Being “team-ready” was the focus of a panel of experts that provided insight into the demand for interprofessionally-trained graduates, as well as success stories in developing a school culture where interprofessional education is valued. Dr. Leo E. Rouse, deputy provost for health science and dean at the Howard University College of Dentistry, called accreditation the “elephant in the china cabinet.” To create a culture that values IPE, he said, change must come from the top–and those attitudes are moved by changes in the accreditation standards. Faculty should speak candidly, the panel advised, with their superiors about the type of training healthcare professionals need to help round out the “health home.”
With all of these changes affecting technology, accreditation and the broader health system, higher education must also adapt. Dr. Robert Brodnick, director of the AMI Institute within the Association for Managers of Innovation, challenged existing and potential leaders to solve problems in innovative new ways. Defining innovation as “putting ideas into valuable action,” he framed methods for finding creative solutions to institutional issues such as designing collaborative interprofessional partnerships and diversifying revenue streams. Breaking into groups, attendees had to work fast to apply their chosen method to one of these issues and present their findings. Brodnick led a concluding discussion comparing the merits of each method to each problem, with audience feedback fueling the dialogue.

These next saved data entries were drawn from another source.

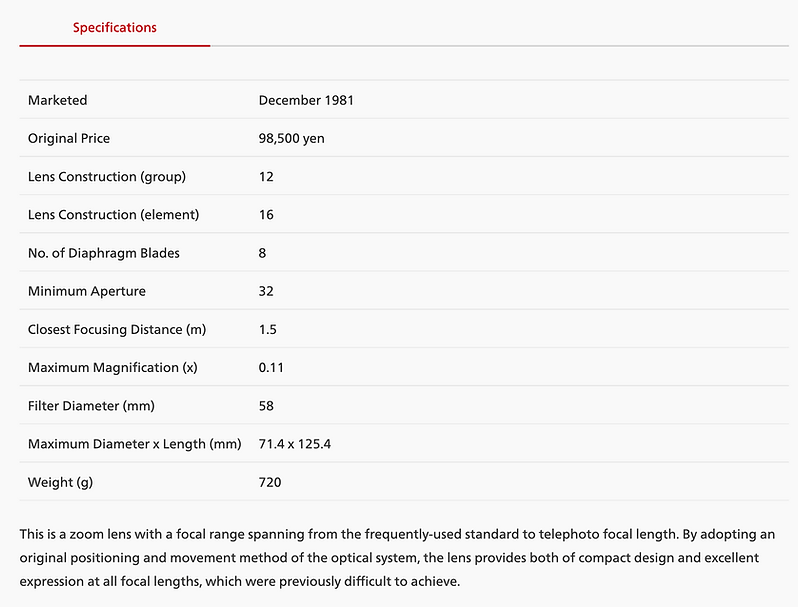
Task: Select the 98,500 yen price value
Action: 291,139
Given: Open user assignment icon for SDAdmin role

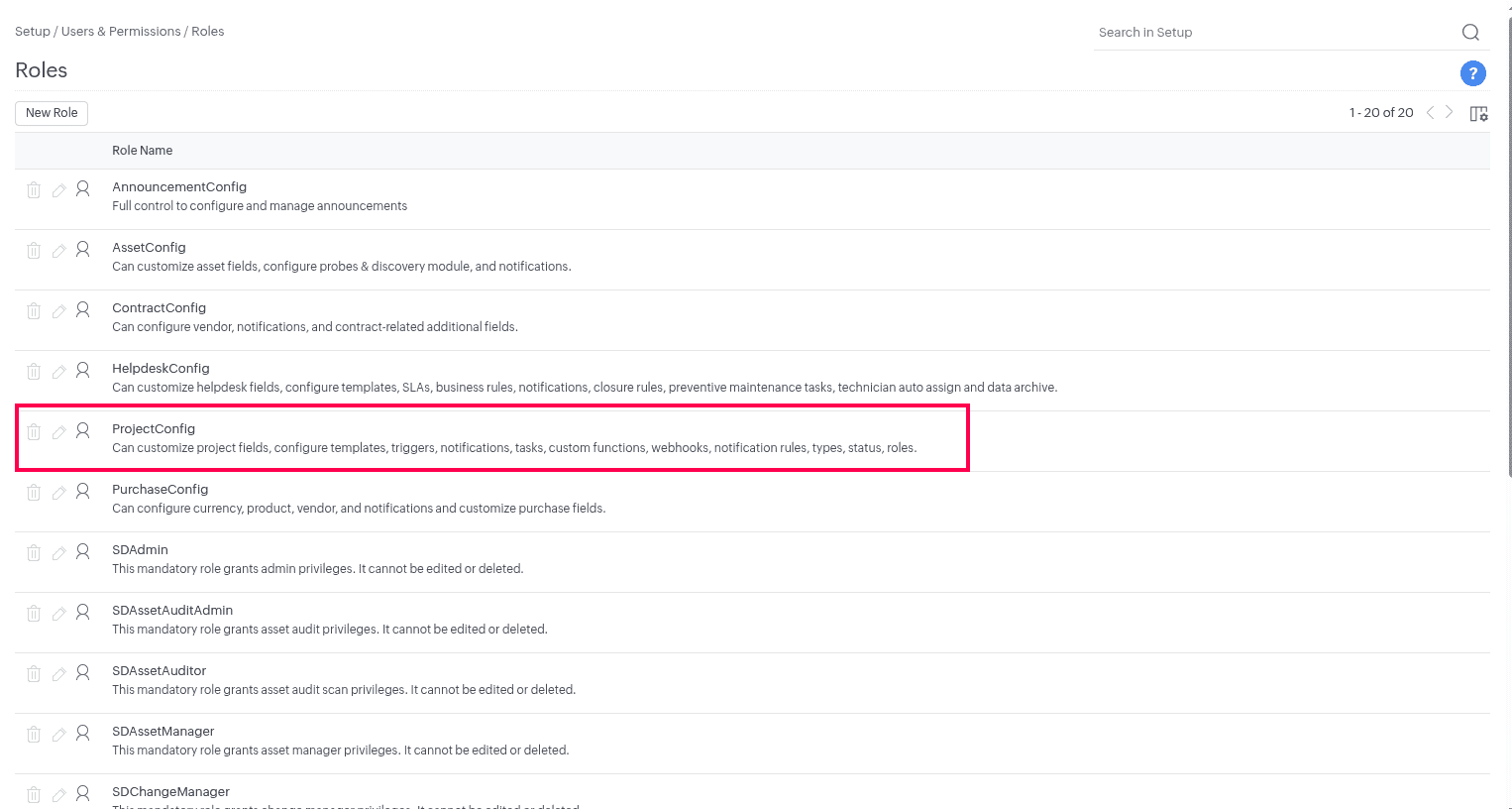Looking at the screenshot, I should pos(83,551).
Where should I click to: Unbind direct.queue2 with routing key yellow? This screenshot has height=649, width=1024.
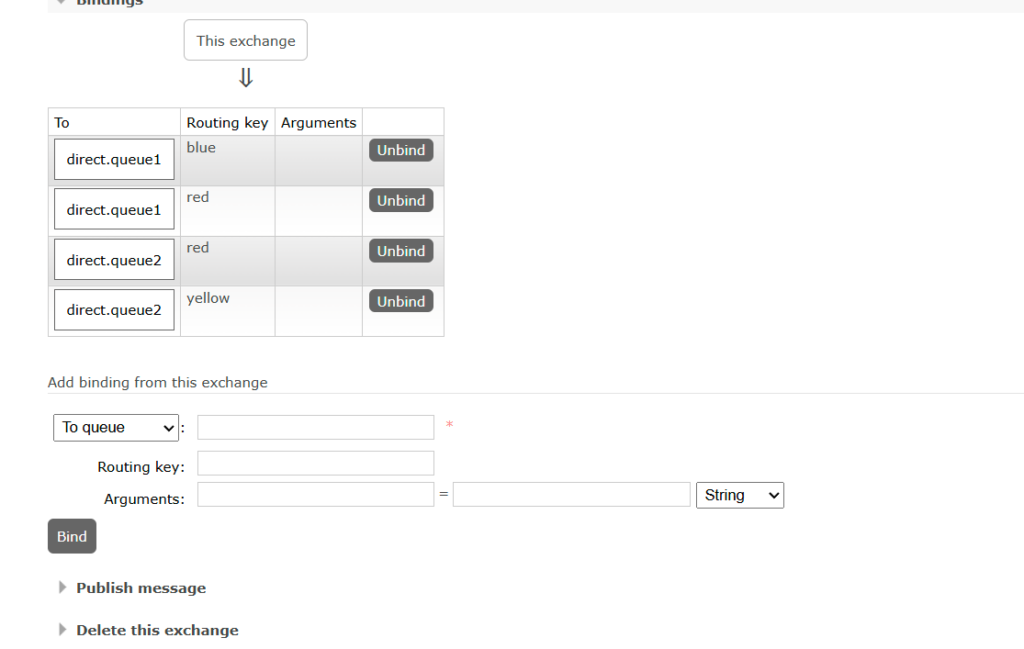tap(401, 301)
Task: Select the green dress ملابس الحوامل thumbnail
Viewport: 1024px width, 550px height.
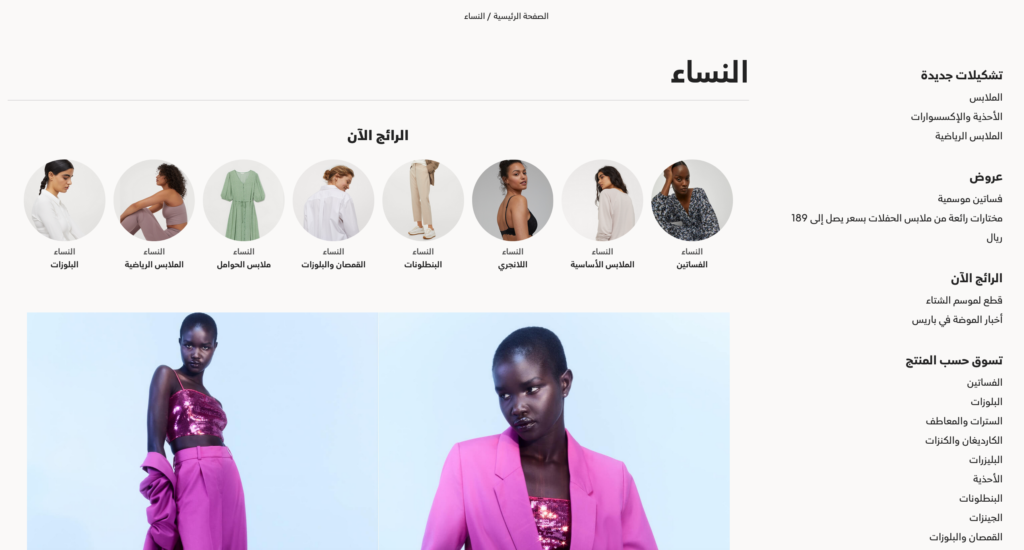Action: (244, 200)
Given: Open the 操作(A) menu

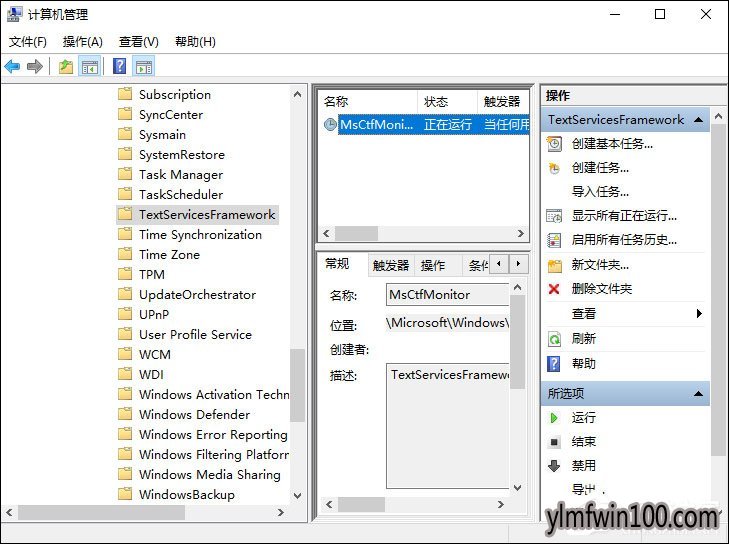Looking at the screenshot, I should click(x=82, y=42).
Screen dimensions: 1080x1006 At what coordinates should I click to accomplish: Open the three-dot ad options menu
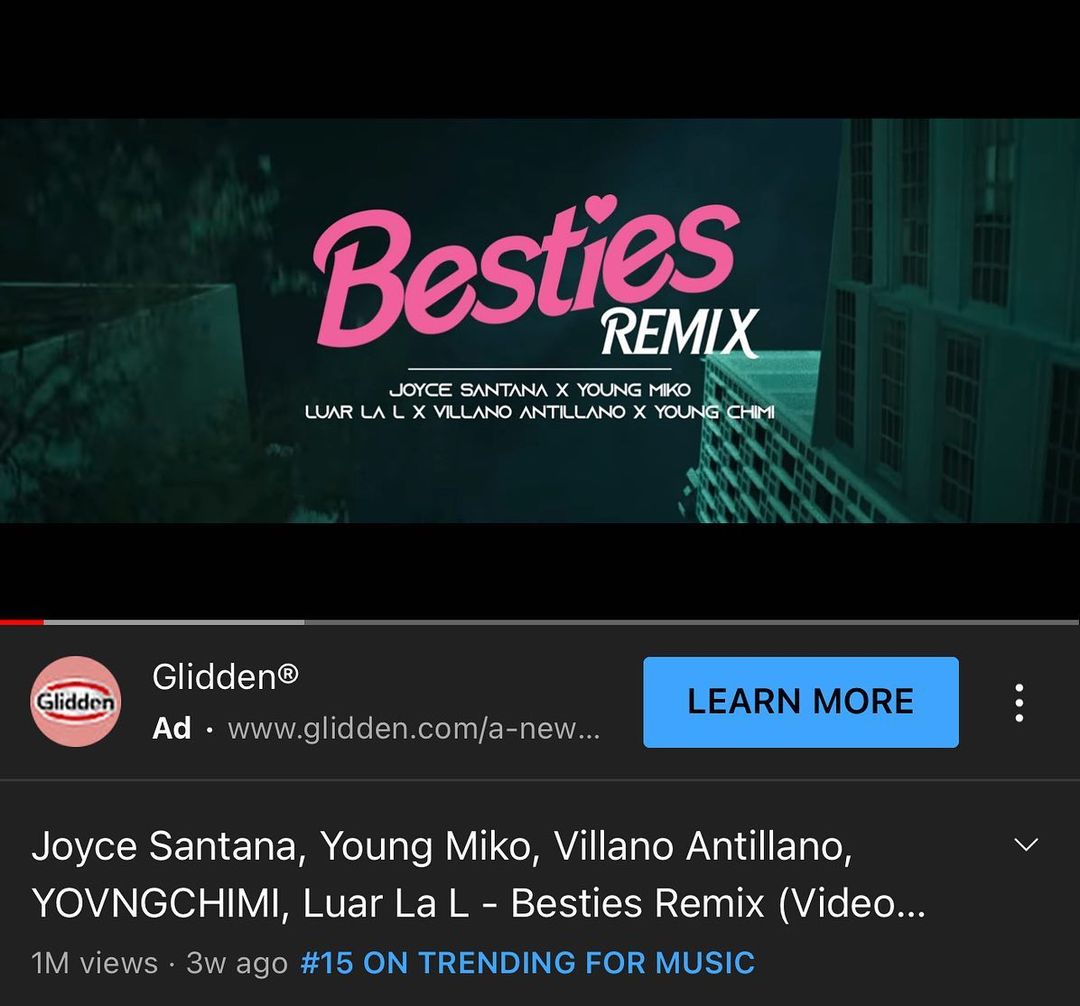[1019, 702]
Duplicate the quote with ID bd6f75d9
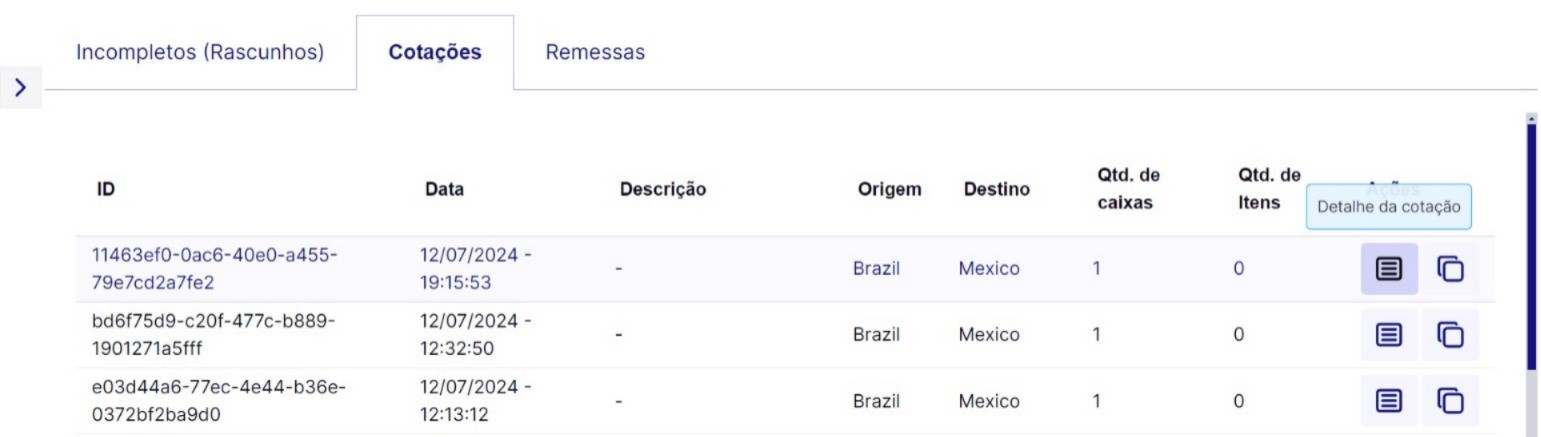The height and width of the screenshot is (437, 1541). (1450, 335)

Continuous change and innovation can lead to miscommunication. Making an effective impression with the media can help achieve support for new initiatives, change images and attitudes, and open up even greater opportunities for partnership and improvement. “Every interview is an opportunity,” said Stephanie Saunders Fouch, interim director of communications and marketing at AACP. Audience members revealed their biggest fears in speaking with the media, while Fouch provided best practices to overcome them, make effective contact, and navigate in a crisis. In keeping with the meeting’s trend of changing technology and innovation, participants had great interest in how to best use social media to meet their goals. “Twitter is a conversation,” Fouch told the crowd. “Tweet like a person!”
AACP Interim Meeting attendees at both the individual and institutional levels set out to discover innovations and initiate partnerships to influence healthcare. After four days of rigorous professional development, participants undoubtedly returned home with a clear perspective on the future of the health system and a full arsenal with which to lead their institutions to effectively embrace it.